La vitesse d’exécution et l’engagement physique de Basil sont étonnants. Une force créative instantanée semble l’habiter depuis qu’il a serré la craie dans sa main et s’est jeté avidement sur le sol. Il se lance dans une production de personnages à la chaîne, pendant qu’autour de nous quelques enfants, déjà lassés, ont laissé tomber les craies pour enfourcher les tricycles, considérant avoir terminé ce qu’on leur avait demandé.

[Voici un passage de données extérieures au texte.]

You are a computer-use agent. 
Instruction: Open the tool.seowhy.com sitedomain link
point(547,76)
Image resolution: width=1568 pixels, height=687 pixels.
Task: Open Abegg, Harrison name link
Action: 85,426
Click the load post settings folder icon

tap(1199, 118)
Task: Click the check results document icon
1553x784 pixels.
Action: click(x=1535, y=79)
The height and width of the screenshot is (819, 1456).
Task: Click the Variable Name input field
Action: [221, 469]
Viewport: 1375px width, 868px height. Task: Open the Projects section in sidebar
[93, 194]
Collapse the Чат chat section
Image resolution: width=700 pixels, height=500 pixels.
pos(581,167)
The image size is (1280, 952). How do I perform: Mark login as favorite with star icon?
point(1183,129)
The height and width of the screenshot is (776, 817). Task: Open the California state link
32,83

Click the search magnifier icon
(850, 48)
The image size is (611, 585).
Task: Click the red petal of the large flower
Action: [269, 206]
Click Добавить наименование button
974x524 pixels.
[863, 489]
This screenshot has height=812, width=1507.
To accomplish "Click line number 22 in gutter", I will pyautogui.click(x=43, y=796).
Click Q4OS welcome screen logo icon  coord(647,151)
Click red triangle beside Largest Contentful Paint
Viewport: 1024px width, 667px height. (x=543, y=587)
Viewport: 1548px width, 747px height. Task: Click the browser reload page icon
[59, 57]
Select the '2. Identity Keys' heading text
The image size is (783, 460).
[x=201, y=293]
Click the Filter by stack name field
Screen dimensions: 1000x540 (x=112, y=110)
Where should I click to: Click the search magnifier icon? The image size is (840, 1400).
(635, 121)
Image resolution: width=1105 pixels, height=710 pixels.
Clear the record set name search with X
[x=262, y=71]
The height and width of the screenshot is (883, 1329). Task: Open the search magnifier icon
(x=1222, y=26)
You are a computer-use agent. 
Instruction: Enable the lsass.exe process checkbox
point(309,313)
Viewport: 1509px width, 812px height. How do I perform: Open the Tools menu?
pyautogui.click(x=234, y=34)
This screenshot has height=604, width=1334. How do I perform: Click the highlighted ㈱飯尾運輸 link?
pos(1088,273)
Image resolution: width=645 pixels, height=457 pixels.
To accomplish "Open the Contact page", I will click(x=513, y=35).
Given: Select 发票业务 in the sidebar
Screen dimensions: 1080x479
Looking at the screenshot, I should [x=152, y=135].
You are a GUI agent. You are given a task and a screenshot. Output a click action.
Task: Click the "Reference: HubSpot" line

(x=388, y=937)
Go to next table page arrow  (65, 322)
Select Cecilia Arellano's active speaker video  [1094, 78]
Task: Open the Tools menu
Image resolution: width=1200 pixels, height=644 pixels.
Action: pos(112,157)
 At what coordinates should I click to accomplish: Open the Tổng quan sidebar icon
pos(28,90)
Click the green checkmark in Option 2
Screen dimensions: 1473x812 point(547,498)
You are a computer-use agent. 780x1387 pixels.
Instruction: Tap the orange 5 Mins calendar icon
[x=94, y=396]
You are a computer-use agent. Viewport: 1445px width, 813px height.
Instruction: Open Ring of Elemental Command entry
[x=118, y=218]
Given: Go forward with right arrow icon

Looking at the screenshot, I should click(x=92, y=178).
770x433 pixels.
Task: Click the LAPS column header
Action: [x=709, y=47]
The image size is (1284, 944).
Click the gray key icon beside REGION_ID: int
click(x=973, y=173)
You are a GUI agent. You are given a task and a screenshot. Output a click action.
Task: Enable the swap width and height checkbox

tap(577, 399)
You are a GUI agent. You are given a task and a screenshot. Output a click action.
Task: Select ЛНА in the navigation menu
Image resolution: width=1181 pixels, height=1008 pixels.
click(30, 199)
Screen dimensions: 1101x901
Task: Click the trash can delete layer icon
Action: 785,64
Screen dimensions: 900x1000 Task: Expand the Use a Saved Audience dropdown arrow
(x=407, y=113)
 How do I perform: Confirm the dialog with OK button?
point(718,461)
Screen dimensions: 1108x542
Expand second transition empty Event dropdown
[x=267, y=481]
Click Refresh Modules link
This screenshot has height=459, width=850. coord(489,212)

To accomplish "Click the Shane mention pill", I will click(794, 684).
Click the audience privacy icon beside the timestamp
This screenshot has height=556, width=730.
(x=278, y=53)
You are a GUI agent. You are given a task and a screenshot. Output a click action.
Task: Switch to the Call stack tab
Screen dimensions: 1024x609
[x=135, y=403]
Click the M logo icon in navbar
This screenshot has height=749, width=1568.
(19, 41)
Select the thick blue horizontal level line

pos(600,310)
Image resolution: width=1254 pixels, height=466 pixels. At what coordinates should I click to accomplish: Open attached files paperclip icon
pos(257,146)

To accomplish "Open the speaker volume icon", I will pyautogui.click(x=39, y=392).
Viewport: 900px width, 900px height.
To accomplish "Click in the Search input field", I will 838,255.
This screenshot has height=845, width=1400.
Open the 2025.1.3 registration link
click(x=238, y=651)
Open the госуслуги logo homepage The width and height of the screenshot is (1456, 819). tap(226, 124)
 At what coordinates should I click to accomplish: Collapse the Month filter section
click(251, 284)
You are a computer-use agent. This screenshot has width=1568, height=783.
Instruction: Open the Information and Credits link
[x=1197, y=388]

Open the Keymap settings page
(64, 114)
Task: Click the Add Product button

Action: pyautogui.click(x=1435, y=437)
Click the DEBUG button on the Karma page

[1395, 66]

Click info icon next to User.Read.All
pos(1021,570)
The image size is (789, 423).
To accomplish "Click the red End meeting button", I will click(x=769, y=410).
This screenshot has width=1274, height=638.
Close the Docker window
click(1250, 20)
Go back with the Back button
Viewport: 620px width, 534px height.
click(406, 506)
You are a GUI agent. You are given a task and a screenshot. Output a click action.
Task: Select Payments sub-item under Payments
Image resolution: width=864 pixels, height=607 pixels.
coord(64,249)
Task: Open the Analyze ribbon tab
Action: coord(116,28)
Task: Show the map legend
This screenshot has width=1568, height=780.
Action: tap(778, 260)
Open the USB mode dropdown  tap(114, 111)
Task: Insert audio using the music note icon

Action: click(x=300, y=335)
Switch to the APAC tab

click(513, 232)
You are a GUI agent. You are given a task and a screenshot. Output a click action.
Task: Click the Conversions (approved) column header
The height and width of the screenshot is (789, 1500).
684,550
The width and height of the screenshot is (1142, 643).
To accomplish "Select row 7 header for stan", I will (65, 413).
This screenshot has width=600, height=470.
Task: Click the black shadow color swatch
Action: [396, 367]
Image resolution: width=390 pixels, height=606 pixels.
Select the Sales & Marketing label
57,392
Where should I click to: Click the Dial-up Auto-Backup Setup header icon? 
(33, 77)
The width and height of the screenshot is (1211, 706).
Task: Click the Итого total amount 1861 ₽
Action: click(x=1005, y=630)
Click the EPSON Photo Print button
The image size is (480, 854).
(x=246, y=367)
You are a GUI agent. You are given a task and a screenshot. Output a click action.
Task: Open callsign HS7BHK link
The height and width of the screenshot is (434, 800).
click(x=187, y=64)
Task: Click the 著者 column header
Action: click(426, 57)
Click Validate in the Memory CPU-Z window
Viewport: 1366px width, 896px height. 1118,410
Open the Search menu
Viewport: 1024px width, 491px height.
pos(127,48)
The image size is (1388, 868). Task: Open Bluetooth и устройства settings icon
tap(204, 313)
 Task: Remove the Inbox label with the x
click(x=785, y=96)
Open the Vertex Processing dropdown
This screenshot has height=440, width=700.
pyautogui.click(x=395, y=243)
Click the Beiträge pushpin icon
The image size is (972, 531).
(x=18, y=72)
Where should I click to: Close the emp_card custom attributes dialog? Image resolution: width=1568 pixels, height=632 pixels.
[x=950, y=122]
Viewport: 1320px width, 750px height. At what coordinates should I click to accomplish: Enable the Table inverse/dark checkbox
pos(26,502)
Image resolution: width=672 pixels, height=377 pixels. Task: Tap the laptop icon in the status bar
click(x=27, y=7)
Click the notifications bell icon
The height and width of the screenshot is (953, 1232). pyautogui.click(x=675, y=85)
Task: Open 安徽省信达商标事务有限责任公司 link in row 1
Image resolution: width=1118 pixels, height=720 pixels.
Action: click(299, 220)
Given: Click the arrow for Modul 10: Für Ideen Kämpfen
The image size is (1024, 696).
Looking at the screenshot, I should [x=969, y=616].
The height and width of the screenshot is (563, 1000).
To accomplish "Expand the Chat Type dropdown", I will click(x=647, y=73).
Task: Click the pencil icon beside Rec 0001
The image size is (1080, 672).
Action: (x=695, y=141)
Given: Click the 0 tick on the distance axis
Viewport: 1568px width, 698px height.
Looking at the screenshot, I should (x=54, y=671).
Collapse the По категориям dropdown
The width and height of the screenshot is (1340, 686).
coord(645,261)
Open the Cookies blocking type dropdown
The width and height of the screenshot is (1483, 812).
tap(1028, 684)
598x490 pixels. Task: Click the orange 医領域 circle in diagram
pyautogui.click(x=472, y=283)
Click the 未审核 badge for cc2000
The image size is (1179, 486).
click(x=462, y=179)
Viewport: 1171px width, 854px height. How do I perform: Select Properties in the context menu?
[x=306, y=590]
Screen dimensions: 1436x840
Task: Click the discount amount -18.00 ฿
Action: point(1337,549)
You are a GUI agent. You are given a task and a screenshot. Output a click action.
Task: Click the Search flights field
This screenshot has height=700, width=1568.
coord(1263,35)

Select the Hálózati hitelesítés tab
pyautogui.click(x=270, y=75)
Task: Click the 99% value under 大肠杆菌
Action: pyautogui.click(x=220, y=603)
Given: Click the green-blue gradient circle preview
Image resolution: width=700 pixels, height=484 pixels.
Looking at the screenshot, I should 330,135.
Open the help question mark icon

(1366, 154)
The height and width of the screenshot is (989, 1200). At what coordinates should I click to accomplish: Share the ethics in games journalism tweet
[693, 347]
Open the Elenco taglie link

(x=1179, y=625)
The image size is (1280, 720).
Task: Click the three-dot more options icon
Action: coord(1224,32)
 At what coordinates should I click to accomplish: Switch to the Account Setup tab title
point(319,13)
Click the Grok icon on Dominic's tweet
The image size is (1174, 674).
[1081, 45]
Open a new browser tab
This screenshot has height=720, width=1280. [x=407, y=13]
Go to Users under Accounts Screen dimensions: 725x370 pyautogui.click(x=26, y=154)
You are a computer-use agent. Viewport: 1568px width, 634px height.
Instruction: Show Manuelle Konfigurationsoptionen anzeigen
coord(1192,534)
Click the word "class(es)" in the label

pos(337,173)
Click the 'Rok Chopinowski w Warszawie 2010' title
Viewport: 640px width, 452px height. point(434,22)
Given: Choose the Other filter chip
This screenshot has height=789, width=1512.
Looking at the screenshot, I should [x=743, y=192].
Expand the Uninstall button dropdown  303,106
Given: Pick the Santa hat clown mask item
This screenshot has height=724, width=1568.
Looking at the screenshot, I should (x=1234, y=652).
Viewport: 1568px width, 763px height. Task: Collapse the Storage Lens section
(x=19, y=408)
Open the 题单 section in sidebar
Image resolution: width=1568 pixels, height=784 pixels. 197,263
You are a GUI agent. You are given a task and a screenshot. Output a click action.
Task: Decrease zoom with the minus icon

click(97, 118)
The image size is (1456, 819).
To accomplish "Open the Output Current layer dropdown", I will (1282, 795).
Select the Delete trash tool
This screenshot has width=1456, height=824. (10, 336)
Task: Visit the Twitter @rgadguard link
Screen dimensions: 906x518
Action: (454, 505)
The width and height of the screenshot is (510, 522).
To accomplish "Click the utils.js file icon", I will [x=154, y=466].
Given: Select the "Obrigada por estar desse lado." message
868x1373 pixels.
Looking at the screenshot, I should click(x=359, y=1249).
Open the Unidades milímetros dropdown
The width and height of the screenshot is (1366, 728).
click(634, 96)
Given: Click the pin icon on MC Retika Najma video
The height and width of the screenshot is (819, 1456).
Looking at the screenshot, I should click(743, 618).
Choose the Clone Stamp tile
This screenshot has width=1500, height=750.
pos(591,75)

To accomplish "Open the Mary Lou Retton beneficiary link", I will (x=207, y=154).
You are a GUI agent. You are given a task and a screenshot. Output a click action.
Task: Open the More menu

Je reste concentré sur lui, sur cette série de figures humaines qui se suivent l’une l’autre, comme des hommes préhistoriques tracés sur la paroi d’une caverne.

 

Il y a là quelque chose d’essentiel, de presque primitif. L’impression d’assister à une épiphanie, à la naissance de la représentation de l’humain par le dessin. Une vingtaine de portraits, d’autoportraits peut être, ou tout simplement des bonshommes, voient le jour.

 

Puis Basil se rend compte que le reste du groupe est en train de jouer au coin opposé de la terrasse. Il laisse tomber sa craie lui aussi et s’en va en courant, happé par une autre urgence.

 

Quelques jours après, je croise la maman de Basil. Je lui raconte ce moment privilégié passé avec lui. Ses yeux s’illuminent : « C’est donc ça ! Depuis quelques jours il ne fait que dessiner des bonshommes, il n’en avait jamais dessiné avant… ».

 

Paolo Cardona, metteur en scène de Click! et co-créateur de Skappa! & Associés.